If you’re interested in more information, send a message below or call the TART Trails office at (231) 941-4300.

  1. T. Werner
    March 17, 2011 at 1:24 pm

    Very low hanging fruit for complete streets…
    Maybe just a complete block or two, not even a whole street…

    I don’t know the entire history, but it is my understanding that Traverse City has thought about a counter flow bike lane in the 600 block of W.7th St. for at least two years. For the few of you that do not know, this is a one way street heading west to a traffic signal at Division St. The signaled intersection is part of a main bicycle and pedestrian route between Central neighborhood and the Commons/Munson complex. In fact it is part of the Tart in Town route system, but is not signed completely between Maple St. and Elmwood Ave. Bicycles travelling east to the intersection following the route signs are simply abandoned to their own creativity. Bicycle on the sidewalk for a block? Head north or south on Division for a block? Bicycle the wrong way on 7th for a block?

    Adequate signage is not possible without striping for counter flow bicycle traffic (east bound) on the 600 block of 7th. The City had been waiting to move on this until plans for Division St. firmed up. Any significant changes to Division St. at 7th (read as roundabout at 8 ½, etc.) are at least 5 years away, so let’s improve the intersection now.

    In addition to making east bound bicycle travel safer and legal, striping will also make that portion of 7th safer for automobiles and pedestrians. I don’t have statistics, only my own anecdotes from this week:

    • Yesterday while I was bicycling with my six year old eastbound to the Division/7th intersection, we observed two automobiles eastbound at the intersection in the far north lane of the street. This lane is for west bound traffic! When the light turned green for east/west traffic, the west bound cars had to wait for the very confused east bound drivers to turn north on Division and get out of their west bound lane. Striping could help.

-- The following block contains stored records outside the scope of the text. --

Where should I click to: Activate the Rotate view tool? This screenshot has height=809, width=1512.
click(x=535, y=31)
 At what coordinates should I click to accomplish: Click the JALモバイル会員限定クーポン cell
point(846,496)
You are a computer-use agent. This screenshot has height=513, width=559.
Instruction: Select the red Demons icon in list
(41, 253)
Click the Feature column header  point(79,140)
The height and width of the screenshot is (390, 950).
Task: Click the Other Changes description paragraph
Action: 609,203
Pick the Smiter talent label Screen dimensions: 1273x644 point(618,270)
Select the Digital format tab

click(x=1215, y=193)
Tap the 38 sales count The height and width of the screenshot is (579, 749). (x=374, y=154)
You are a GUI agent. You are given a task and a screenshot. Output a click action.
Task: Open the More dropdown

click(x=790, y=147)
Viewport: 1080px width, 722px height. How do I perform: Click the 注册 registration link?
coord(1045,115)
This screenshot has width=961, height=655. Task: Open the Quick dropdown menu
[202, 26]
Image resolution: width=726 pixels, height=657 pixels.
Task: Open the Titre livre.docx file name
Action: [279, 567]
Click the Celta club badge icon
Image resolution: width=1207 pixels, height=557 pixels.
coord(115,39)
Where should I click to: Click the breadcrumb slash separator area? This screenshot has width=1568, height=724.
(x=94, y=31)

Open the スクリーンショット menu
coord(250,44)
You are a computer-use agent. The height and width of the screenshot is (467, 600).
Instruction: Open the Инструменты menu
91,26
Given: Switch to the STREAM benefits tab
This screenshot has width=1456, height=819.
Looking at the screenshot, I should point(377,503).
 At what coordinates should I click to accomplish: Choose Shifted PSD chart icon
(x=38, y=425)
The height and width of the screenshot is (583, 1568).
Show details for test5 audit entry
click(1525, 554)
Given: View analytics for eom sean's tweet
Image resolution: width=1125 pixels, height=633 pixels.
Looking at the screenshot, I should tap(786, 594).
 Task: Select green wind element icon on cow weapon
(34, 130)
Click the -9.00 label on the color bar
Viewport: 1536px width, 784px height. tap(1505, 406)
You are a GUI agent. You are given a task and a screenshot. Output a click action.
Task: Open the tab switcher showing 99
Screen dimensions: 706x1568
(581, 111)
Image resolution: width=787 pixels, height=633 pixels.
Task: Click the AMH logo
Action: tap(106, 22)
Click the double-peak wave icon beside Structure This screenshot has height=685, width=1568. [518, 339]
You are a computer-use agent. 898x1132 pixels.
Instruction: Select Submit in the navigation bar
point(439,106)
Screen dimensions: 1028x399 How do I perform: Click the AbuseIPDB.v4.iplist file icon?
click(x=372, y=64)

    • Yesterday while I was driving my automobile eastbound to the same intersection and had a green light to turn north on Division, my wife and I observed an automobile turn east on red from the southbound lanes of Division. So, they turned the wrong way onto a one way street, and ran a red light at the same time. Striping alone won’t help, but maybe with signs.

    • Two days ago while I was bicycling south across the intersection of Maple St. and 7th St. (one block east of Division St.) I was almost hit by a westbound car running the stop sign. There was a westbound panel truck that stopped at the stop sign, but the car was in a hurry and was passing the truck on its left side. Because the street is meant for a single lane of automobile traffic, there are only stop signs on the right hand side at the intersection. She didn’t see a stop sign, because she was passing the truck at the intersection. Striping a counter flow bicycle lane, and including signs could remind automobile drivers that 7th St. is only one lane for automobiles. Sounds like traffic calming to me.

  2. March 17, 2011 at 3:53 pm

    The 7th Street intersection is a boondoggle; one-way streets will have that impact as they aren’t called broken streets for nothing. I wasn’t aware that the contraflow bike lanes were actually considered. I know they have been suggested, numerous times by numerous people, but each time it’s a non-starter with our current engineering department that sticks to the book. I believe contraflow bike lanes were just recently approved in the new MUTCD guide, so there will soon need to be more substantial arguments on why not to use them than just simply that they aren’t allowed.

    The intention of the April 5th event is in hopes of getting communities, Traverse City included, to a point where we don’t have to fight block by block for improvements. What are the tools and where is the energy to getting us to a point where the implementation of streets for all is the basis by which everything is built. The ultimately goal being a connected community for everyone. I look forward to hearing ideas generated at the discussion on how we get to that goal.